DA calls on government to resolve the Transnet port and rail crisis.
By Lehlohonolo Lehana.
The Democratic Alliance (DA) is calling on the National Logistics Crisis Committee and the Department of Public Enterprise and Transport to urgently resolve the Transnet rail and port crisis.
Two weeks ago, the Umhlathuze Municipality in Richards Bay took government and Transnet to court over failure to maintain rail infrastructure, which has resulted in severe congestion of trucks transporting cargo, particularly coal, to the port.
Transnet has since confirmed the suspension of cargo brought into the Richards Bay port via road freight.
Cape Town's port is seeing delays of 14 days to offload cargo. Average delays at the Durban Multipurpose Terminal were 365 hours (15 days), while the waiting time at Container Terminal Pier 2 was 457 hours, or 19 days, according to a Transnet Port Terminals (TPT) national recovery update.
As of last week, there were roughly 70,000 shipping containers stranded on ships off Durban alone.
Several shipping lines are now imposing surcharges of around R8,000 per container, claiming that delays in South Africa are disrupting their international schedules. Among them are Hapag-Lloyd, Maersk, MSC and CMA CGM.
Working on just the 70,000 containers delayed in Durban, and this surcharge costs South African businesses over half a billion rand – roughly R560,000,000.
Additionally, port sources said more shipping firms were likely to reconfigure their routes to save money and time.

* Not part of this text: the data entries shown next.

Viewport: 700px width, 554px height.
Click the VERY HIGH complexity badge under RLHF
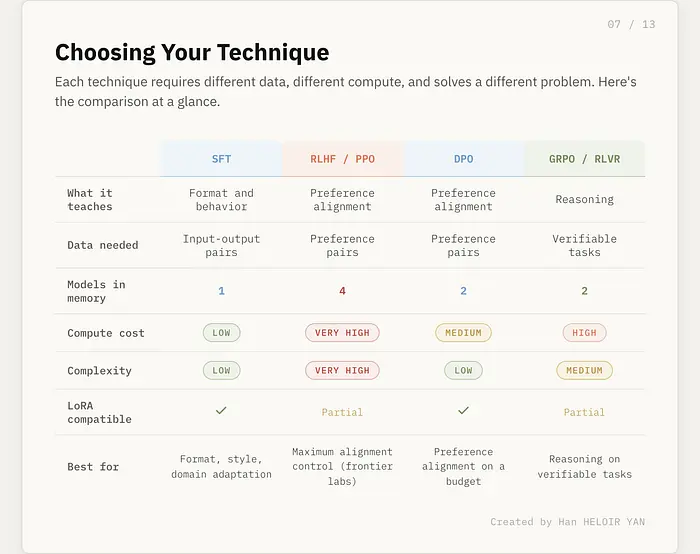342,371
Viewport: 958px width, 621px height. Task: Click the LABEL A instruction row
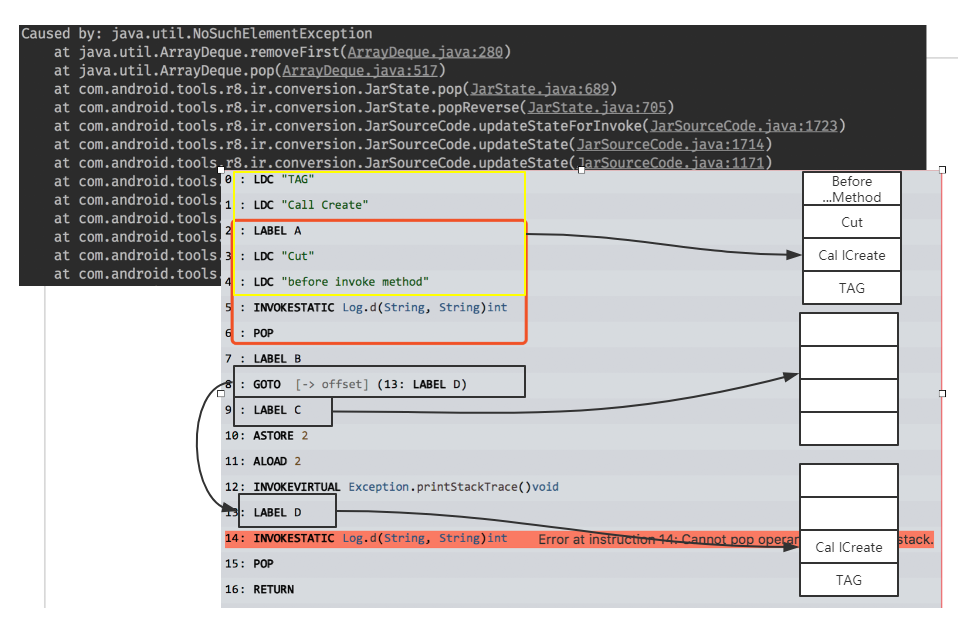coord(278,231)
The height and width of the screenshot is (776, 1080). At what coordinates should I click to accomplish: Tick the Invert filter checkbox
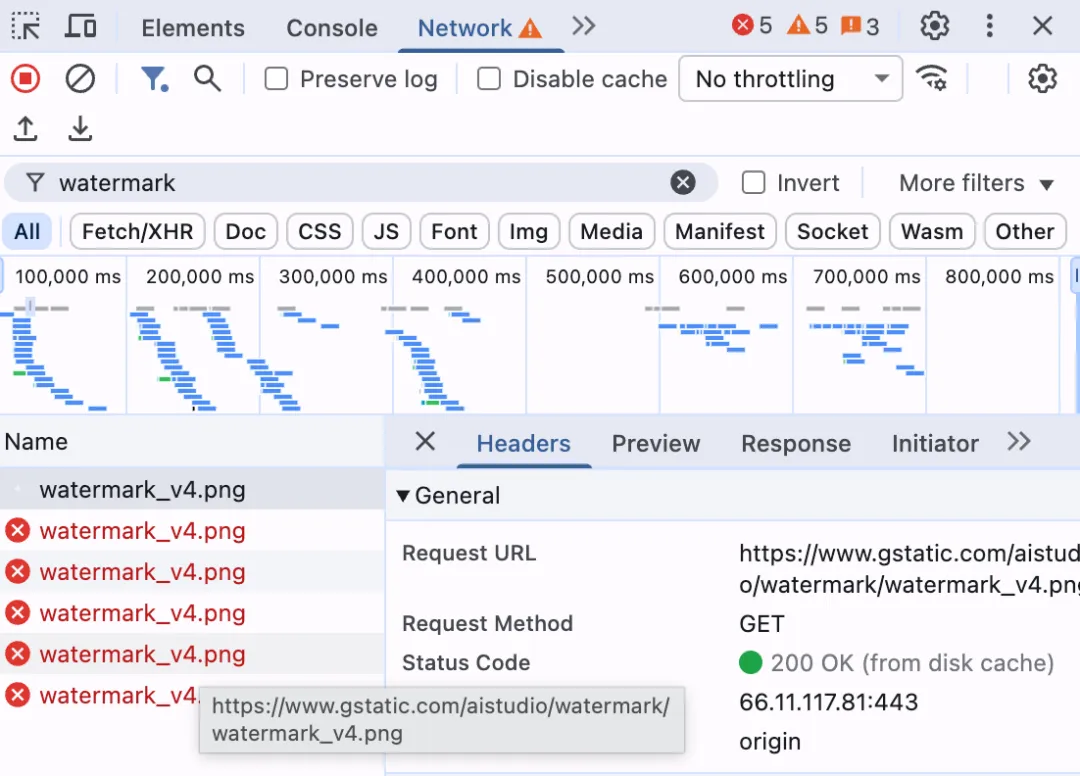point(753,183)
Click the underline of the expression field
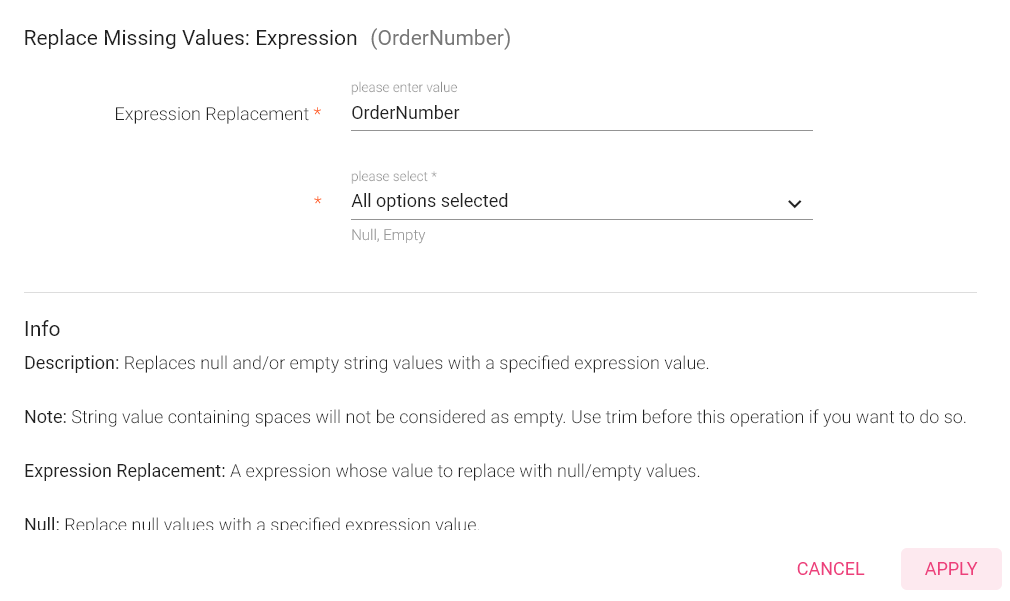This screenshot has width=1010, height=601. pos(580,130)
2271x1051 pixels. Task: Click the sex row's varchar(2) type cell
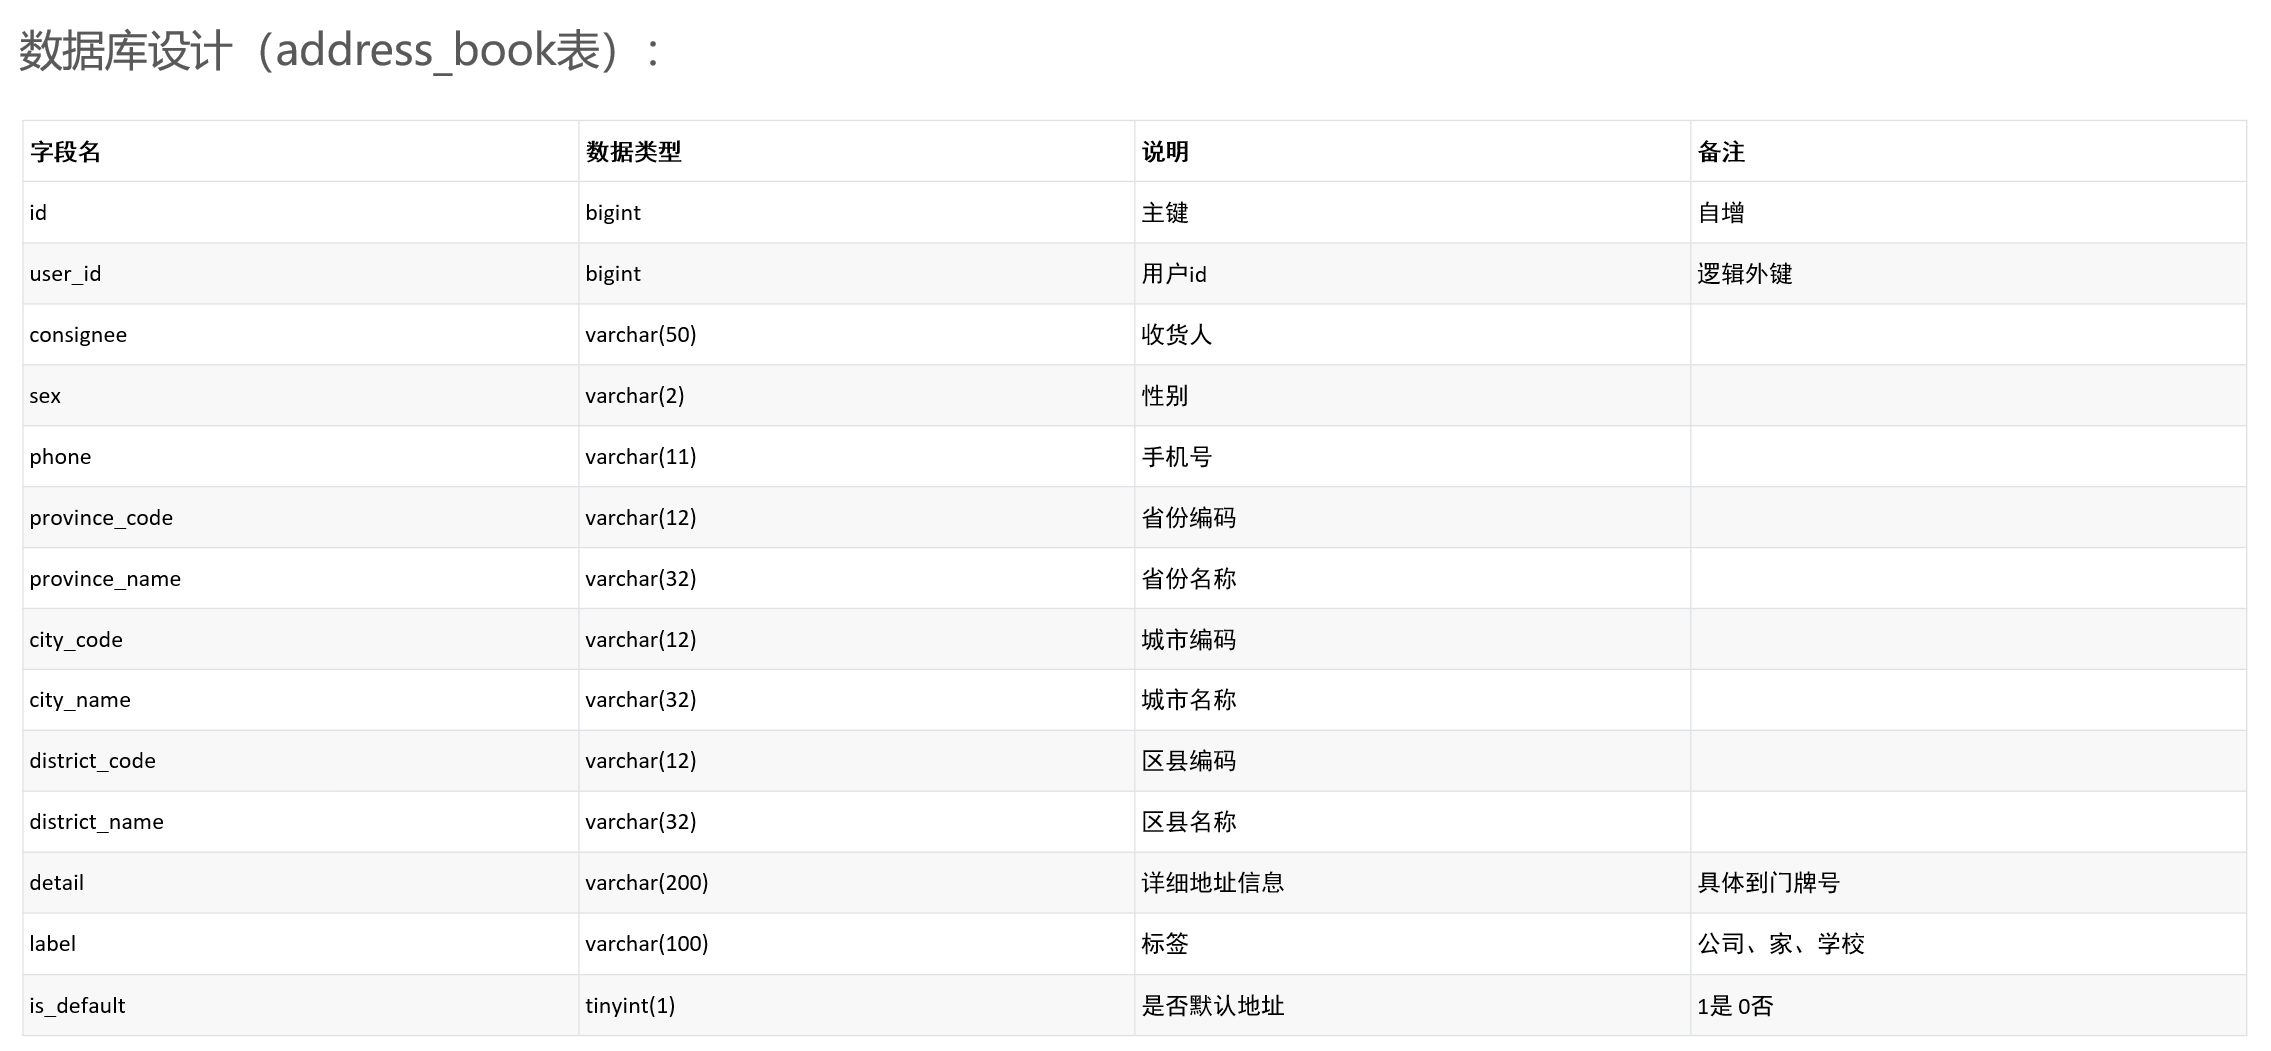635,395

A large container vessel costs about R643,000 to operate a day.
The surcharge is likely to hit South African consumers as well, as it will make imported goods more expensive.
DA shadow minister of Public Enterprises Mimmy Gondwe says the situation is threatening to collapse South Africa's entire export sector and the national economy at large.
"The DA is therefore calling for: A public address by the National Logistics Crisis Committee on steps being taken by the national government to resolve the ongoing port crisis. A clear plan from Transnet to expedite the processing of ships at ports, including the repair and maintenance of port infrastructure.
"A national summit, comprising stakeholders in the export sector, Transnet and government to find solutions that will resolve the ongoing crisis while offering long term interventions to make our port operations more efficient."
The collapse of South Africa's rail and port utility, Transnet, has cost the country R1 billion a day in economic output, equivalent to 4.9% of annual GDP or R353 billion. This was revealed in a study by the GAIN Group, a boutique consultancy focusing on contract research of freight transport.
Rudi Dicks, joint head of President Cyril Ramaphosa's much-vaunted turnaround plan, noted that the government recognise the problem and the scope of it.
Thus, the transport crisis is rapidly displacing electricity as the main hurdle to reviving South Africa's stagnant economy.
Dicks noted that to fix our harbours, Transnet National Ports Authority will need about R50 billion in capital expenditure that is not in its budget. "The questions now are where we will get the money from and when. We cannot afford to wait a year," said Dicks.